What is expected
From the data below, retype exactly the lines starting with the one that contains "Select the Groups header cell" and ending with the one that contains "Given: Hide the pupil (Ellipse) layer", both included.

(Dataset excerpts)
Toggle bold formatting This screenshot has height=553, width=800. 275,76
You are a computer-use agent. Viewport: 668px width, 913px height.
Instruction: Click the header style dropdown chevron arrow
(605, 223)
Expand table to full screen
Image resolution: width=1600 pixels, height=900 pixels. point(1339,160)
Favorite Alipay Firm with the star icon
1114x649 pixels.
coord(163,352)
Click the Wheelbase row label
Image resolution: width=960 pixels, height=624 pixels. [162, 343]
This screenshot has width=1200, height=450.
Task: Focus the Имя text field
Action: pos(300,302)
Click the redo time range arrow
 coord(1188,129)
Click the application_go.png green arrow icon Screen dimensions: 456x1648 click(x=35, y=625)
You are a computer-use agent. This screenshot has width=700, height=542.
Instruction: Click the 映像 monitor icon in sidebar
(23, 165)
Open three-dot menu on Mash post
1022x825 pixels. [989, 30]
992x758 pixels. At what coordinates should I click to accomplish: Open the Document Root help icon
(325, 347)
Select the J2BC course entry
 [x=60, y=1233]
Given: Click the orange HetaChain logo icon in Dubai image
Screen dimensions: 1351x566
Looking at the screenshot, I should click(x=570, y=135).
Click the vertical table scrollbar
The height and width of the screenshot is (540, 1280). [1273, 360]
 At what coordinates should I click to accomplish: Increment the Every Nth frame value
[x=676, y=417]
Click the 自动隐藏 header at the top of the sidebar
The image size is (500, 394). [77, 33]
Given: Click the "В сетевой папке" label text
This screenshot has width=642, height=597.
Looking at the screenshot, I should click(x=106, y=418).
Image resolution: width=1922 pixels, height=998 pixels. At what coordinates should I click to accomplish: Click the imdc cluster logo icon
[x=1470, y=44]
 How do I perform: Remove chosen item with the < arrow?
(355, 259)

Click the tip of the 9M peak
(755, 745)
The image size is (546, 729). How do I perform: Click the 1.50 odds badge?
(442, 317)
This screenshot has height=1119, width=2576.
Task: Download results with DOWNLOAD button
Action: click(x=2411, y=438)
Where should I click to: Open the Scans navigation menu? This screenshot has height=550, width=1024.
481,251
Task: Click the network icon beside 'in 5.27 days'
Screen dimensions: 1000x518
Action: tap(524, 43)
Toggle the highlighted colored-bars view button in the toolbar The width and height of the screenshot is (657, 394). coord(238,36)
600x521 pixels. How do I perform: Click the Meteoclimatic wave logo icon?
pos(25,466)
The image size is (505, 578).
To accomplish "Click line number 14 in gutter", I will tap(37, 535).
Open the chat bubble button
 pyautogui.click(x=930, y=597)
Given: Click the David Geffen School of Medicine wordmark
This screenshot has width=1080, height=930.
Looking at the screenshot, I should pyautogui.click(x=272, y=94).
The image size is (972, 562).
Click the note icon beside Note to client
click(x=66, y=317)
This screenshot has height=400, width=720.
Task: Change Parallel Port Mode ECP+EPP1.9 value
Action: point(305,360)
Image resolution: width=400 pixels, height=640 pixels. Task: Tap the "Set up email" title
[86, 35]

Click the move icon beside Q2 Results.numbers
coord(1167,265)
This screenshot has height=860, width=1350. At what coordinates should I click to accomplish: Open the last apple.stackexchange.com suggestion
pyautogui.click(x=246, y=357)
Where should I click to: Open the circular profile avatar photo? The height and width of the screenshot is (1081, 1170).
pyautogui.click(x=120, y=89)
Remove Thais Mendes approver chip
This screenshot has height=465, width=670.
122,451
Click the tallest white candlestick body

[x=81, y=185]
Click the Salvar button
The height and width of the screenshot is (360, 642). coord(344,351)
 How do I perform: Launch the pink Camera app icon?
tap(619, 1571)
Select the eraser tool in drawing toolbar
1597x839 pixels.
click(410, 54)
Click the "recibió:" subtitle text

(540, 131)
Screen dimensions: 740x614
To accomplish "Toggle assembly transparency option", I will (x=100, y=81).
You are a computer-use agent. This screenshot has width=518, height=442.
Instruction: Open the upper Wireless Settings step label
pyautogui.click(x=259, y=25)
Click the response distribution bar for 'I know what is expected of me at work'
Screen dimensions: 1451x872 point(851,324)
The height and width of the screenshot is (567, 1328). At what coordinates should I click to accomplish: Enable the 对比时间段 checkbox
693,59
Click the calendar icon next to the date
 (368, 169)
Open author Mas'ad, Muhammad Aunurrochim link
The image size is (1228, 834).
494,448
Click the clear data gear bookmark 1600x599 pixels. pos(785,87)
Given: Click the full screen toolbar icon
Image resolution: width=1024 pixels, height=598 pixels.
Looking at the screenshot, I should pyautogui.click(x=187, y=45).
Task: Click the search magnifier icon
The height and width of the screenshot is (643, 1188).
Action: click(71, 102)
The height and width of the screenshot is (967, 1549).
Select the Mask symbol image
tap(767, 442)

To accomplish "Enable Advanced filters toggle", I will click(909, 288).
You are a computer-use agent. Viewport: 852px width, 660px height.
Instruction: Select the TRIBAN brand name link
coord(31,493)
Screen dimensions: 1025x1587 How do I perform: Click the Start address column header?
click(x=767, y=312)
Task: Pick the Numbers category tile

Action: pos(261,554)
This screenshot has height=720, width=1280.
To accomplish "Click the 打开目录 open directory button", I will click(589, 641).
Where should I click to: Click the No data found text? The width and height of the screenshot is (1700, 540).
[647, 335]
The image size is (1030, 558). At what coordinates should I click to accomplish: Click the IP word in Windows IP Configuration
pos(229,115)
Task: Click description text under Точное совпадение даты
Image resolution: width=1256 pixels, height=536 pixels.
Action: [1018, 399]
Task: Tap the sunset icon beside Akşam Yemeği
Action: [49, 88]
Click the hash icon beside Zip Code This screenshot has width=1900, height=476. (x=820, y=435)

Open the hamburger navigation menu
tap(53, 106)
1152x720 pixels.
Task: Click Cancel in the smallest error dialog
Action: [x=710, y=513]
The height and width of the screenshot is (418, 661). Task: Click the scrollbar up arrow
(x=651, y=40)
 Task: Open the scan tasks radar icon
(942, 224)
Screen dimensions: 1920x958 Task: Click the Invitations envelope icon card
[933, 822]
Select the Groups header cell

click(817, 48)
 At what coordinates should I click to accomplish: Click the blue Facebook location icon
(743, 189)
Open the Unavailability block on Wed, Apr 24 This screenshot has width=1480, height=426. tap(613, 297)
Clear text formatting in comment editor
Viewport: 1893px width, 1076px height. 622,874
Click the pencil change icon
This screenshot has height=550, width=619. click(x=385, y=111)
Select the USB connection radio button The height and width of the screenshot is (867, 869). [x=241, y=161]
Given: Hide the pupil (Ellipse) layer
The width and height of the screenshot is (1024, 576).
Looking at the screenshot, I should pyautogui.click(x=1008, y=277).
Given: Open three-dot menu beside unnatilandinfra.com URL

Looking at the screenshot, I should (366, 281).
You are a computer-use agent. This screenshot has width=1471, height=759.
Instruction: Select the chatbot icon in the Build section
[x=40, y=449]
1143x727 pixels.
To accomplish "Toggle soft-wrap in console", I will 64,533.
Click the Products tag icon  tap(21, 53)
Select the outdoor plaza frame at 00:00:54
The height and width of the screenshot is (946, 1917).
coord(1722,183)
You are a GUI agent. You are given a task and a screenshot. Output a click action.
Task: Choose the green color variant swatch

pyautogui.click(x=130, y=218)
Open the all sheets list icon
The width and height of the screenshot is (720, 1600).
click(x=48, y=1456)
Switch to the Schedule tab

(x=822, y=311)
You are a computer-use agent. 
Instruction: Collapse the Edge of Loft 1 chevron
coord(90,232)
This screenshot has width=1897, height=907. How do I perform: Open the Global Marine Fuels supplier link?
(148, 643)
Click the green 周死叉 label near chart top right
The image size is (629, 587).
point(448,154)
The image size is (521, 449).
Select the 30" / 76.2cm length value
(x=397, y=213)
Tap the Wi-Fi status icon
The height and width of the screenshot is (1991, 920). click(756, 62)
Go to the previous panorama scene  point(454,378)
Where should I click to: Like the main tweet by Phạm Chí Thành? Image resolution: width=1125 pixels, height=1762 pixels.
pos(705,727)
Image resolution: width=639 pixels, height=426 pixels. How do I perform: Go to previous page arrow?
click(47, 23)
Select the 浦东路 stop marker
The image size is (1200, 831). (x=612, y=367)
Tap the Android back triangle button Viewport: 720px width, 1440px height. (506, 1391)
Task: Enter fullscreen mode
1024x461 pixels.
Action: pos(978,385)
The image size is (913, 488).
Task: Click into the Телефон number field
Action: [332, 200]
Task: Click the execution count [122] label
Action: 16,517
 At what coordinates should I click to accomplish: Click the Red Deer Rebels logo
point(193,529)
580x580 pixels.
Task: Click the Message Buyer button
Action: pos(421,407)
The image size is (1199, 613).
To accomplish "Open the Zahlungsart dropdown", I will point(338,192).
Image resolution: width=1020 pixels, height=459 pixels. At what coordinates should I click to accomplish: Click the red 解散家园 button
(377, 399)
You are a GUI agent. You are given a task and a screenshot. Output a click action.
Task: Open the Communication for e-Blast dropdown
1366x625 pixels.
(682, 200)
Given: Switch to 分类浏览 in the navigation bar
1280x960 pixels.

Exercise response
Select the Groups header cell

click(817, 48)
 At what coordinates should I click to accomplish: Click the blue Facebook location icon
(743, 189)
Open the Unavailability block on Wed, Apr 24 This screenshot has width=1480, height=426. tap(613, 297)
Clear text formatting in comment editor
Viewport: 1893px width, 1076px height. 622,874
Click the pencil change icon
This screenshot has height=550, width=619. click(x=385, y=111)
Select the USB connection radio button The height and width of the screenshot is (867, 869). [x=241, y=161]
Given: Hide the pupil (Ellipse) layer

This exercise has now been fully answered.